The Hackathon is open to anyone interested in learning more about FAIR data, data management, or open data, and working on a project. “Part of the idea of the hackathon is to provide people with more hands-on exposure to the concepts and practice of FAIR Data, with the goal of attracting people with domain expertise, data scientists, and software coders to come together and work as teams on open data sets to address better solutions for specific use cases,” Kuhl said.

We expect some attendees will be researchers with datasets they’d like to share either within their organization—a kind of open data—or with the larger research community. Other registrants will come with a problem or question that they feel sure could be addressed if only they could get to the right data.

The Hackathon is structured to provide guidance on FAIR data principles and approaches as well as hands-on application. The programming includes tutorials on FAIR data from the Dutch Techcenter for Life Sciences (DTL) and presentations of FAIR data applied from AstraZeneca, Amgen, Biogen, and ONTOFORCE. Attendees and registrants will learn more about the concepts and apply them immediately.

ONTOFORCE has been involved in several hackathons, and Pattyn has advice for entrants. “Try to make something that’s working.” Of course projects will be in their earliest stages—“first quick hacks”—but Pattyn insists that teams focus on working projects that are sustainable, not just ideas. We want to educate everyone about the philosophy of FAIR data, he said, but hopes that the projects aren’t just for fun or the game, but really useful and sustainable. To support the sustainability of projects, DTL is offering to facilitate publication for datasets during the Hackathon.

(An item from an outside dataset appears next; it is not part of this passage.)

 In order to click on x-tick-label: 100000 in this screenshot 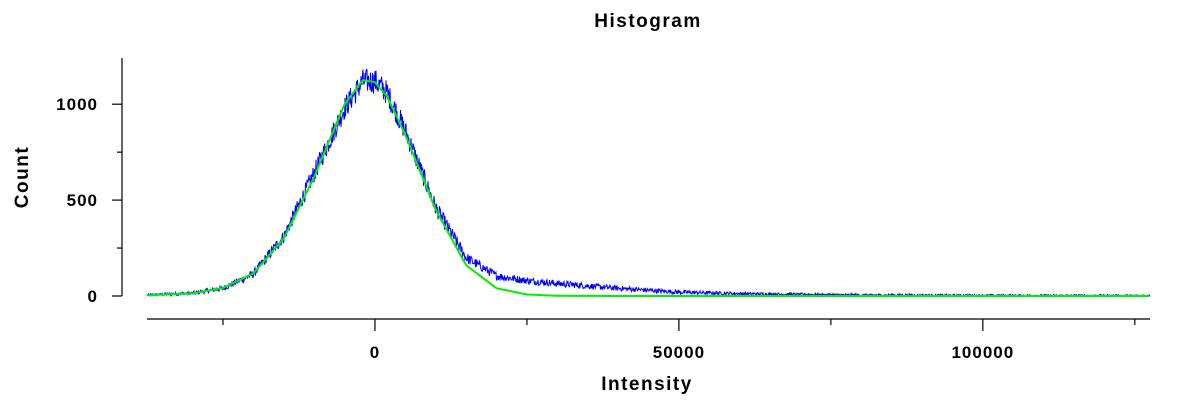, I will do `click(982, 352)`.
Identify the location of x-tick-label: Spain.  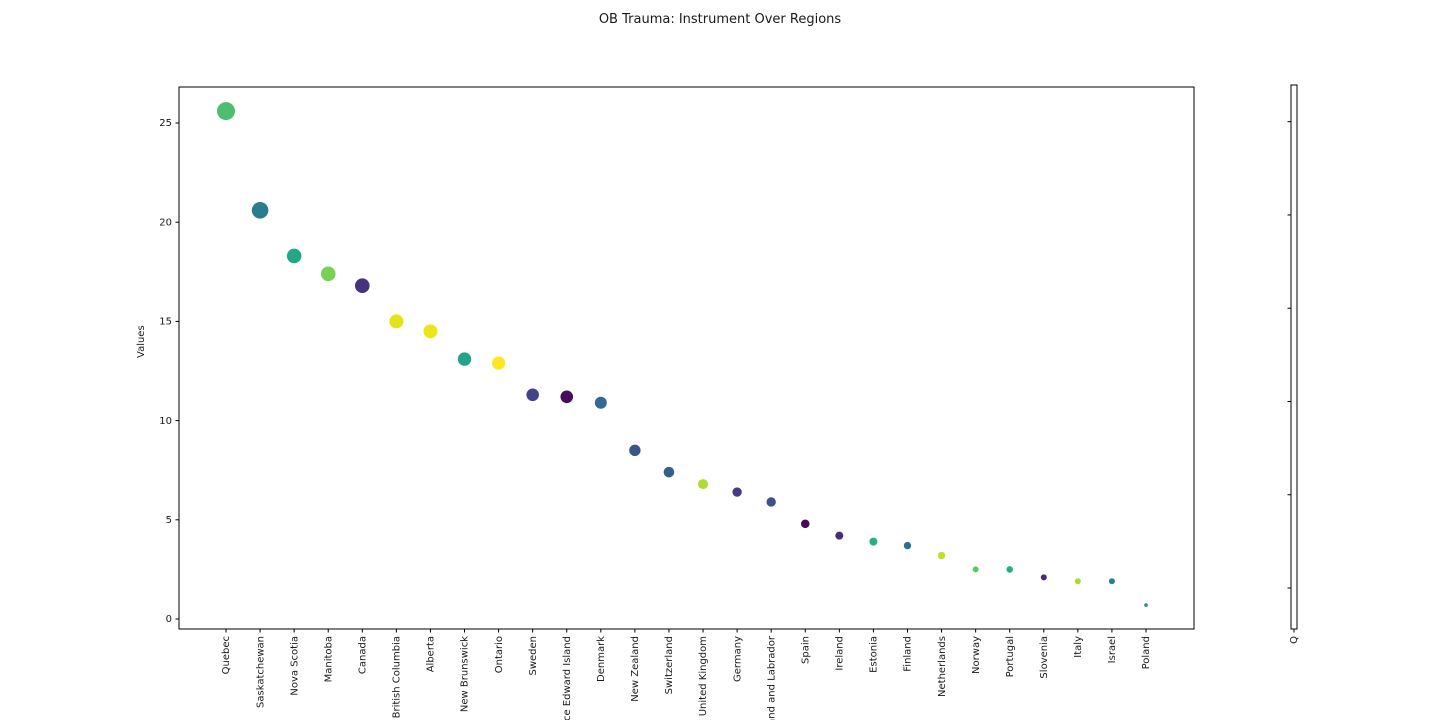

But it is a game, and there are prizes. Teams will present their work on Thursday afternoon at a live session on the Expo floor. A jury will consider the entries, and award three prizes: a $1,000 gift card and a speaking slot at Bio-IT World Conference & Expo 2018; $500 and registration to the 2018 event; and $250.

Stumped for ideas? Pattyn was willing to share ONTOFORCE’s planned project to get your ideas flowing.

In February of 2016, Foundation Medicine published a dataset of mutated genes in their pediatric cancer samples. It’s a very nice dataset, Pattyn said, accessible through a website Foundation Medicine designed to visualize and interact with the data. But if a researcher wanted to incorporate the dataset with other data, it’s only downloadable as an Excel file.

“It’s not really linkable. You have to do some tweaking of the data, some conversions, some mapping, some copy and pasting. The data is not immediately usable for a researcher to implement it somewhere else,” Pattyn said. ONTOFORCE hopes to reformat that dataset during the Hackathon.

Pattyn applauded Foundation Medicine’s release of the data, but hopes data generators will think more broadly about how others use datasets. “That’s the kind of thing we’d like to change.”